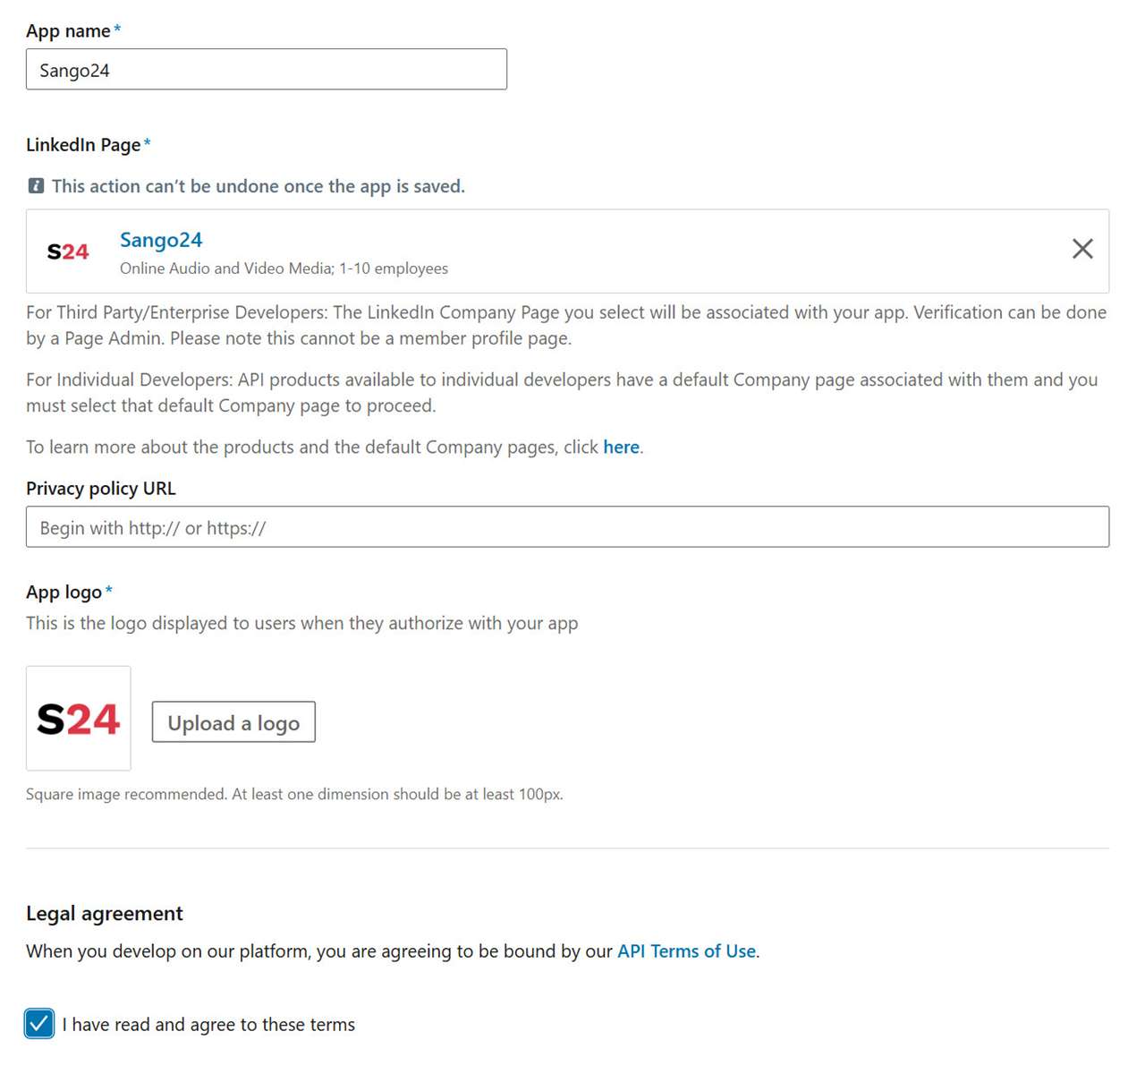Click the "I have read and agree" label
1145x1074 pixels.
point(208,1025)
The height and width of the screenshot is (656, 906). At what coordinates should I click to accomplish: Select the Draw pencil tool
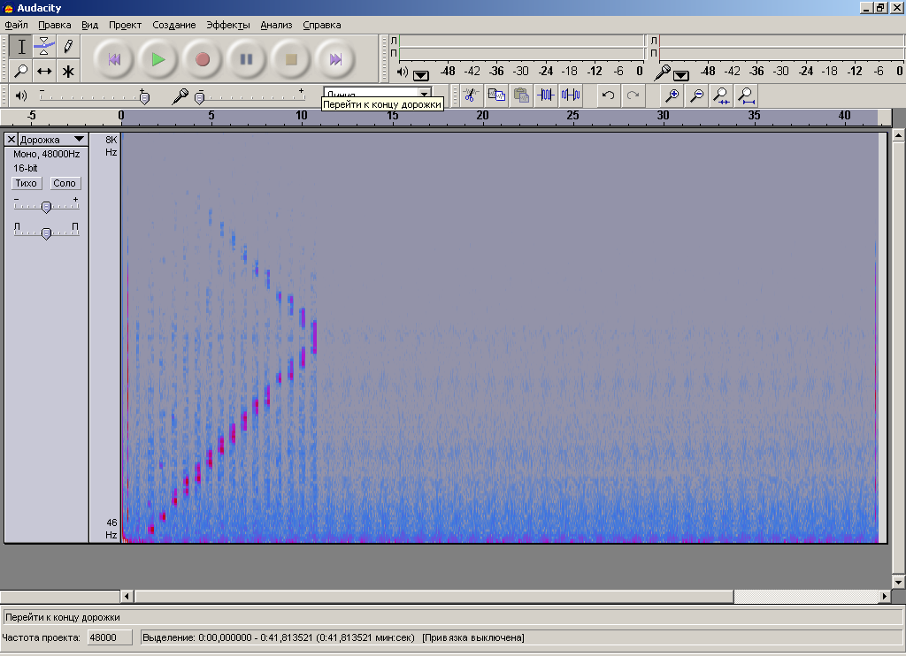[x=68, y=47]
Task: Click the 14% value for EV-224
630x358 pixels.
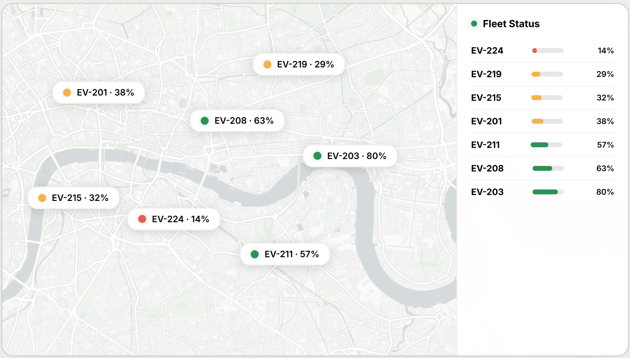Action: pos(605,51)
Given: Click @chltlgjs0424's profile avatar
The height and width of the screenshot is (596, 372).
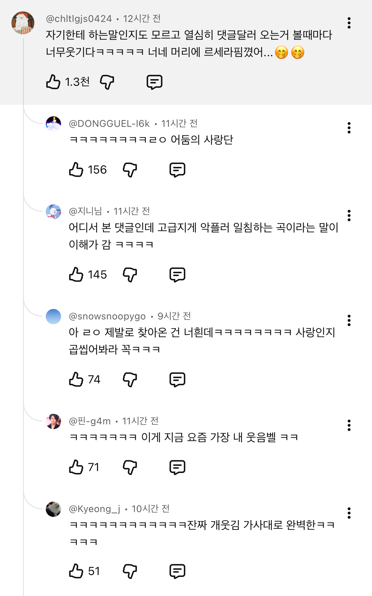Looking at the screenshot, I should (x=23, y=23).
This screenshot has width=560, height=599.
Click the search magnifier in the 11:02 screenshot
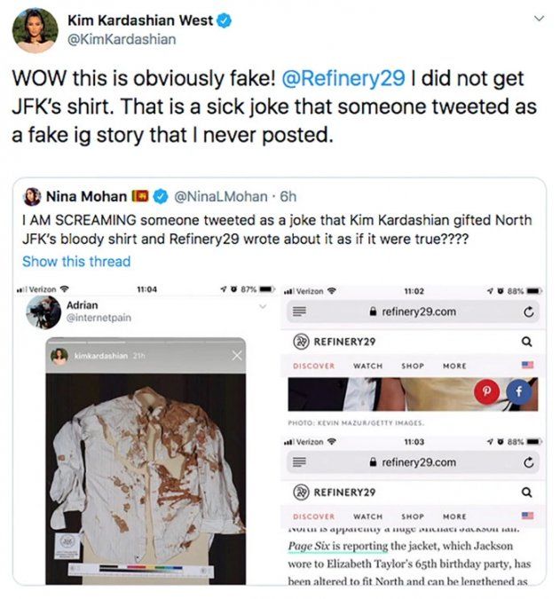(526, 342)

★ ★ ★

__AIM OF THE TASK__
Leave the pictures out and restate exactly the lines from the one that has "Task: Click the 14% value for EV-224" through the final line of the entries above, both ends included.

__RESPONSE FOR THIS EXERCISE__
Task: Click the 14% value for EV-224
630x358 pixels.
Action: pos(605,51)
Given: Click @chltlgjs0424's profile avatar
The height and width of the screenshot is (596, 372).
Looking at the screenshot, I should (x=23, y=23).
This screenshot has width=560, height=599.
Click the search magnifier in the 11:02 screenshot
(526, 342)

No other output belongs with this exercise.